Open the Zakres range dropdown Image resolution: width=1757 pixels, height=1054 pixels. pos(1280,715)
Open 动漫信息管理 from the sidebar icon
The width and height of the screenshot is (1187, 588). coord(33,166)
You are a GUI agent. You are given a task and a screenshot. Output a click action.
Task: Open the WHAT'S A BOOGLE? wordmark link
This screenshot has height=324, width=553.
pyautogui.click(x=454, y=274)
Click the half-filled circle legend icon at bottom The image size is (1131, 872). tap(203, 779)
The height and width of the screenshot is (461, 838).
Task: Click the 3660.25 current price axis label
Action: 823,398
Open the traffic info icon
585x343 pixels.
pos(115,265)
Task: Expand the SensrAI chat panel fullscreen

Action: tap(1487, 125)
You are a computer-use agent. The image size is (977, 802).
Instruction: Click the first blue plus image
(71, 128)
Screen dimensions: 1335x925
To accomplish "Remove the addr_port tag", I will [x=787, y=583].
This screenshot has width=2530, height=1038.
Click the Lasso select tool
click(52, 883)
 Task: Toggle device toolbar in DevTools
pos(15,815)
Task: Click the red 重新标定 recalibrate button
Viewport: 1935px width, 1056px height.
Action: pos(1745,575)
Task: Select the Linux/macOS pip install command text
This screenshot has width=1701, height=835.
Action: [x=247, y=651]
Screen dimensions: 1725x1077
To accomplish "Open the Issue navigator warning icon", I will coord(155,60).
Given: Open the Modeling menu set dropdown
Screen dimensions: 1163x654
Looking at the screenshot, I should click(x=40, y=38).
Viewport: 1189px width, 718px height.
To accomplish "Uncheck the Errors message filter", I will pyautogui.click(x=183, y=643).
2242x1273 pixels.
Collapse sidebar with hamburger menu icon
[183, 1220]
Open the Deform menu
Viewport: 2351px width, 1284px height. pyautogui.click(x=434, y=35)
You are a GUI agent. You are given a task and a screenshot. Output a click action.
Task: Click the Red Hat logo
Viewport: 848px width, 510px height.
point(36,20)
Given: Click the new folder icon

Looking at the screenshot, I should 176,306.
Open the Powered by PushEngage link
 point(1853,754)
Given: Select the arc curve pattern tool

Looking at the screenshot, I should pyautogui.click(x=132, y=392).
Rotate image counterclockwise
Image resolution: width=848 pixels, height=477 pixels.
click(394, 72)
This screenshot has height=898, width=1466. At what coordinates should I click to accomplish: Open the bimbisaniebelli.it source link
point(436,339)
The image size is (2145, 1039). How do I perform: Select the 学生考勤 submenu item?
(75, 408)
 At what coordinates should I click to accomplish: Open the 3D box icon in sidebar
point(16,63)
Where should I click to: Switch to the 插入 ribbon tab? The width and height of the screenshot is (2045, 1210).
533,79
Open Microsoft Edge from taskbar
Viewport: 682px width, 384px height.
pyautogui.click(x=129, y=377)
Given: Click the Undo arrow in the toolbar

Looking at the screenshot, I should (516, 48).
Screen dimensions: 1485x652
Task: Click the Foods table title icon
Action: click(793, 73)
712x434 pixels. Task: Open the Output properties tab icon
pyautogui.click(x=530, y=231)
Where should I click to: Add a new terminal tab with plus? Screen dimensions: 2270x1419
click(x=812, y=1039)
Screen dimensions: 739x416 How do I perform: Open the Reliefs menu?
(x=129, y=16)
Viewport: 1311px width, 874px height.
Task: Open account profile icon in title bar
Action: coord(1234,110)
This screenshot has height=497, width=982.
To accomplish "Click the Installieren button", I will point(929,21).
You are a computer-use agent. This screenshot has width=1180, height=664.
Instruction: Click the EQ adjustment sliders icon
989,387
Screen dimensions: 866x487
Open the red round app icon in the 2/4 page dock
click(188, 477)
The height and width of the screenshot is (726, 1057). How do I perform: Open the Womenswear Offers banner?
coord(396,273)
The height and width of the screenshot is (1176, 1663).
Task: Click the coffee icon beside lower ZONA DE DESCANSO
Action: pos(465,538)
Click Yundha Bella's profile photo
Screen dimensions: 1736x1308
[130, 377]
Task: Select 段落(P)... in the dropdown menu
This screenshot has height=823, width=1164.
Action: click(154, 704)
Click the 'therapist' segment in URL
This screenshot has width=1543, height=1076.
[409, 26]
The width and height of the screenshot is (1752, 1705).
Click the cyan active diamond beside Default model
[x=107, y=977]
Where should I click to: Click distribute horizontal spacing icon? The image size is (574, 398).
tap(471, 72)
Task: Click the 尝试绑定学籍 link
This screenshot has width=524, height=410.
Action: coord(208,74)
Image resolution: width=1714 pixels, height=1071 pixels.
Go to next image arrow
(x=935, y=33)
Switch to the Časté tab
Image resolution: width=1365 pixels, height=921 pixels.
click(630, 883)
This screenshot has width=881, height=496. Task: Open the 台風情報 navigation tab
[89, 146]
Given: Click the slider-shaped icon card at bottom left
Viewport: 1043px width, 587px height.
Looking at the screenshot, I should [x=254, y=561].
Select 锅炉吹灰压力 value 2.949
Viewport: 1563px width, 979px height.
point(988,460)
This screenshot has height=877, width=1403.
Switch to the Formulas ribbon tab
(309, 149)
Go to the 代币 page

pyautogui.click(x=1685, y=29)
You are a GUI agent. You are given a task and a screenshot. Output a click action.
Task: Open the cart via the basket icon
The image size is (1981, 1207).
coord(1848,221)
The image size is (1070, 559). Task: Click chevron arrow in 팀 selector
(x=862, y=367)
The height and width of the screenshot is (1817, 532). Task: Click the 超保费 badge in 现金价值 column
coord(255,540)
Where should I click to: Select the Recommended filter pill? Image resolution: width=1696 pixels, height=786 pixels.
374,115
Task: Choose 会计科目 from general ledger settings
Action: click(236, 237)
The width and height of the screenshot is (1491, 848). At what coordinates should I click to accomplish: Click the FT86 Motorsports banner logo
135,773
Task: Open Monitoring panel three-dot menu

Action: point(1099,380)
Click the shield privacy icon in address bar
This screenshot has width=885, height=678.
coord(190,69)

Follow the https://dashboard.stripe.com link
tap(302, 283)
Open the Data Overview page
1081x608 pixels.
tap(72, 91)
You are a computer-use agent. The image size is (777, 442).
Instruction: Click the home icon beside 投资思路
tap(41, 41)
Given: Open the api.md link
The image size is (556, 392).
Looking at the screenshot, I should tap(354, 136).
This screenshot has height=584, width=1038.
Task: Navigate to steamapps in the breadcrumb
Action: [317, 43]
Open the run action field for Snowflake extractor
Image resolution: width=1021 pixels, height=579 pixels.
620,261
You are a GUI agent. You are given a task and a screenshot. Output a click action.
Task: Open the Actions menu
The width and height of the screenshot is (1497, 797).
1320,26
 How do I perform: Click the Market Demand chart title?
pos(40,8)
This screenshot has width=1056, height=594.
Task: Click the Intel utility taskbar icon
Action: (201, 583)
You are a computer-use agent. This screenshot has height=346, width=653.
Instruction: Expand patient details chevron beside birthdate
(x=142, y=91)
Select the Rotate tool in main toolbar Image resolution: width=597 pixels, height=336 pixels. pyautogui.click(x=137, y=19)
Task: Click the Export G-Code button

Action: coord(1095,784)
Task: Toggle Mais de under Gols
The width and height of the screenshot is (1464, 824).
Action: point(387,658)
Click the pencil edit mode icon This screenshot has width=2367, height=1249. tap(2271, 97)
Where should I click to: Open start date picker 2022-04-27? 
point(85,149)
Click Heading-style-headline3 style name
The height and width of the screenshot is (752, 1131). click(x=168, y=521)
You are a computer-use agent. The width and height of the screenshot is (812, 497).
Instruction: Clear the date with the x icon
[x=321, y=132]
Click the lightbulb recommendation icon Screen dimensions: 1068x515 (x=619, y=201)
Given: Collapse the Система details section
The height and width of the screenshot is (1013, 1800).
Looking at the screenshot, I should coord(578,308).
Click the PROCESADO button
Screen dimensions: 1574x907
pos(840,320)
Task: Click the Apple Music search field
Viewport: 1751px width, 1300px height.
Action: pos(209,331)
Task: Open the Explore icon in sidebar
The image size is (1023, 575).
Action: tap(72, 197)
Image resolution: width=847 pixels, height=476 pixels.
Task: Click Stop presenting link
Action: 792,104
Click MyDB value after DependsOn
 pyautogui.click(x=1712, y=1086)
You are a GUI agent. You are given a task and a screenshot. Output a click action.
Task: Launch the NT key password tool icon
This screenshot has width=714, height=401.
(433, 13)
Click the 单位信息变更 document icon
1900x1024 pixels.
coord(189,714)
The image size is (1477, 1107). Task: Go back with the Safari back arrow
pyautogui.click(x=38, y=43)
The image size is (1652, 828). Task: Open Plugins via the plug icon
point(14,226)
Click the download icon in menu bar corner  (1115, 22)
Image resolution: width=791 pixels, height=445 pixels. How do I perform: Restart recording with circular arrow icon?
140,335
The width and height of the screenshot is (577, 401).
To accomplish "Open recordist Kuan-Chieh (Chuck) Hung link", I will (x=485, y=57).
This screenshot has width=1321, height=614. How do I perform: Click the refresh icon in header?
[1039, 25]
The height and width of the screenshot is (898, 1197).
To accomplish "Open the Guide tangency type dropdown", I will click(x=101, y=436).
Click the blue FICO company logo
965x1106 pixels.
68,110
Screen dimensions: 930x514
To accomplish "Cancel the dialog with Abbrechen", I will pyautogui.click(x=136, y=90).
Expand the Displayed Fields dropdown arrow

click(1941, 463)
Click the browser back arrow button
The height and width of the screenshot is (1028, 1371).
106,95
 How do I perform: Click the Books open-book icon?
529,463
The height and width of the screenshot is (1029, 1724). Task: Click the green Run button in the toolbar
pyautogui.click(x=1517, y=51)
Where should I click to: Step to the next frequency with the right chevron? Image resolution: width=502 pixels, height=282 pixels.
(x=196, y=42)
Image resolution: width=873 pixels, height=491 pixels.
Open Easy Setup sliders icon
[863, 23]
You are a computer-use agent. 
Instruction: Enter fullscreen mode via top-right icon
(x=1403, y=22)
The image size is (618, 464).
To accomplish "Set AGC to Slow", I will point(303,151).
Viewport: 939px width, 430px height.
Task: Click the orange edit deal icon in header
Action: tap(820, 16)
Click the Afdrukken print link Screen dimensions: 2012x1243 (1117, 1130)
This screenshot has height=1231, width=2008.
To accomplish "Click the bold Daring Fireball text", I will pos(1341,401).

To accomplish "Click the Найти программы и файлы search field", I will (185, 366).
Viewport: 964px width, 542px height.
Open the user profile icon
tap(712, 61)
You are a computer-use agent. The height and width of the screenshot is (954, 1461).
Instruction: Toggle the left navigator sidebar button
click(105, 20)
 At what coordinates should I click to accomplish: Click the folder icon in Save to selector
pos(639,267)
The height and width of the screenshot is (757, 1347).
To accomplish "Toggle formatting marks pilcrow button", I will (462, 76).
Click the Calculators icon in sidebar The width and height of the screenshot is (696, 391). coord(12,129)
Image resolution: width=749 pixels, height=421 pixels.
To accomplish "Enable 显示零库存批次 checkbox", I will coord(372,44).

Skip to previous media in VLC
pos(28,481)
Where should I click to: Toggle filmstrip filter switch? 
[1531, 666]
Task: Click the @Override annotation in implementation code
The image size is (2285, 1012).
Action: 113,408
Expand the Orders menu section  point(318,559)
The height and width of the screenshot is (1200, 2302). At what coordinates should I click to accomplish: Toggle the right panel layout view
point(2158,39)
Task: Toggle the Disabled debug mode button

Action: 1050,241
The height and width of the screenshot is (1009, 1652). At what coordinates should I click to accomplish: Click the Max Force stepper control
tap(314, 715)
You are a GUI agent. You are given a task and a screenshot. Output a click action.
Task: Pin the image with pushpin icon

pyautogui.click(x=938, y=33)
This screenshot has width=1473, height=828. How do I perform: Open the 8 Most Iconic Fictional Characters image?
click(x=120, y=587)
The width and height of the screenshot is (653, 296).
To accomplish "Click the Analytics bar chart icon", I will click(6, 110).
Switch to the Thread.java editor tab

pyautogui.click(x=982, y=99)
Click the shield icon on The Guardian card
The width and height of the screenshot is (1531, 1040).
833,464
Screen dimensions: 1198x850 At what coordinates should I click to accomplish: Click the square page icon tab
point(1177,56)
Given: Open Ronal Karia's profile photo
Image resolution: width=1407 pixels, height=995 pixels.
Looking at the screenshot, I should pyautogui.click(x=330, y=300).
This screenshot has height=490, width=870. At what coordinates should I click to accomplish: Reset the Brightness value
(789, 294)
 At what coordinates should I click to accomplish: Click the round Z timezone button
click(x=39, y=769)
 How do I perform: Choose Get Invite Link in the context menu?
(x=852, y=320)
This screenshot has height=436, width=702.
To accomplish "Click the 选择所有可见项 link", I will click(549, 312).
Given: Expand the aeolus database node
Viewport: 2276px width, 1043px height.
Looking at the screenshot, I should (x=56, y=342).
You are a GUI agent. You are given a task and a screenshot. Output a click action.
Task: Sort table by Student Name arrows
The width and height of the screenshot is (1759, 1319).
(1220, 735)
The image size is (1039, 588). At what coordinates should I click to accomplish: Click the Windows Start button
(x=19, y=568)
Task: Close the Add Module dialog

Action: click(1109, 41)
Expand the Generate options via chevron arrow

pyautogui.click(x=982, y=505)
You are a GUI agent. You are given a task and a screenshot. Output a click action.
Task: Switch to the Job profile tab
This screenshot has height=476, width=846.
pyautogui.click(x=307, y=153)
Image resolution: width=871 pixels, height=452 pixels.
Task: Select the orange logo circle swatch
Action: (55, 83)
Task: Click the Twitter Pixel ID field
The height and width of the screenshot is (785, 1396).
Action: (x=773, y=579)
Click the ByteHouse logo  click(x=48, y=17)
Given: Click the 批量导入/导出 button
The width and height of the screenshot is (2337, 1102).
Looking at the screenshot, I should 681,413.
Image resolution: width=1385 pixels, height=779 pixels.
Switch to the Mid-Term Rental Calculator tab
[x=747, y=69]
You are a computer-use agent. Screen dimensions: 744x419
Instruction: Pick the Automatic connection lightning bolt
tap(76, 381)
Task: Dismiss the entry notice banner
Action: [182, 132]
::::::::
**Your objective:**
Keeping every character as it is, restate the lines above that run from the line with "The width and height of the screenshot is (653, 296)." through the line with "Given: Open Ronal Karia's profile photo", both included, and nothing else.

**Solution to this exercise:**
The width and height of the screenshot is (653, 296).
To accomplish "Click the Analytics bar chart icon", I will click(6, 110).
Switch to the Thread.java editor tab

pyautogui.click(x=982, y=99)
Click the shield icon on The Guardian card
The width and height of the screenshot is (1531, 1040).
833,464
Screen dimensions: 1198x850 At what coordinates should I click to accomplish: Click the square page icon tab
point(1177,56)
Given: Open Ronal Karia's profile photo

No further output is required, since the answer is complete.